OBJECTIVE 1
Using the restaurant review, answer each question in a few words.
(a) About how far from downtown Buffalo was the writer's hotel?
(b) What kind of building houses Morluski's?
(c) What two things did the writer decide to skip at the end of the meal?
OBJECTIVE 2
List every food the restaurant review praises in its sentences about the meal.

PASSAGE PROVIDED
----

Another tastebud extravaganza was in Clarence, near my hotel about 9 miles from downtown Buffalo. It’s called Morluski’s, and it’s a combined Polish and Italian place. It was my first culinary experience in the area, and it filled me up so much. They do recommend reservations (and even as a solo traveler, it turned out I almost didn’t get sat due to the heavy turnout of customers). I only got a short glimpse
of the interior of the restaurant, which is housed inside an old church (with vaulted ceiling and wooden floors and everything), but it looks like a fantastic ambience. I sat on the patio outside, since it wasn’t so hot. The food was amazing, including the potato pancakes for appetizers and the spaghetti with meatballs for the entrée. Even their bread was perfect. The service, on the other hand, was lackluster. The server apologized profusely every time she came back, saying she didn’t mean to forget about me, but if she hadn’t forgotten about me, maybe she wouldn’t have needed to apologize? Anyway, I had intended to order dessert and leave a big tip, but since the single guy out on the patio didn’t warrant as much attention, I passed on both of those things.

----

SOURCE MATERIAL
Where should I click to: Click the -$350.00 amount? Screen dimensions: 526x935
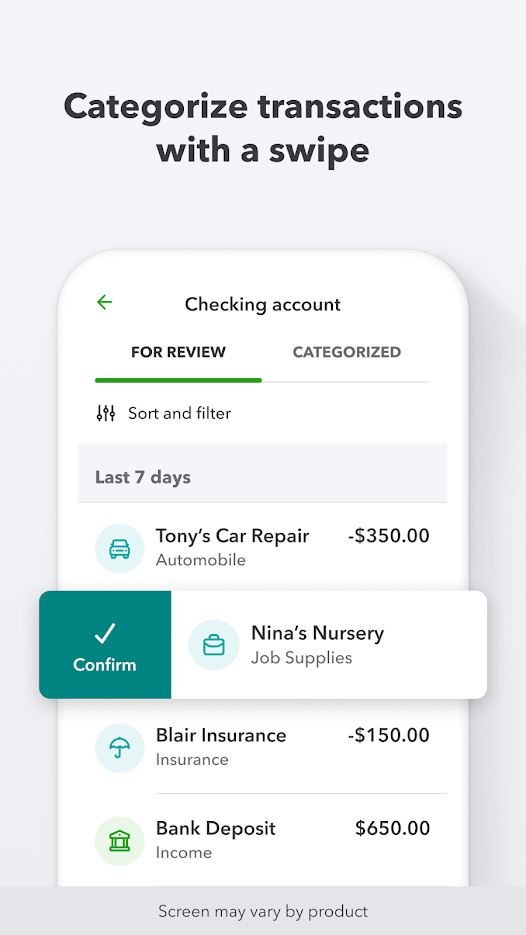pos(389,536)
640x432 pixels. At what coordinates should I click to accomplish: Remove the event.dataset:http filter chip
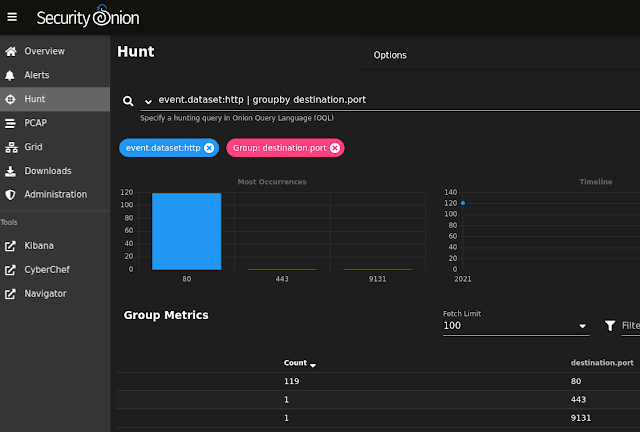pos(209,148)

----

WORKED SOLUTION 1
(a) About 9 miles.
(b) An old church.
(c) Dessert and a big tip.

WORKED SOLUTION 2
- Potato pancakes (appetizer)
- Spaghetti with meatballs (entrée)
- Bread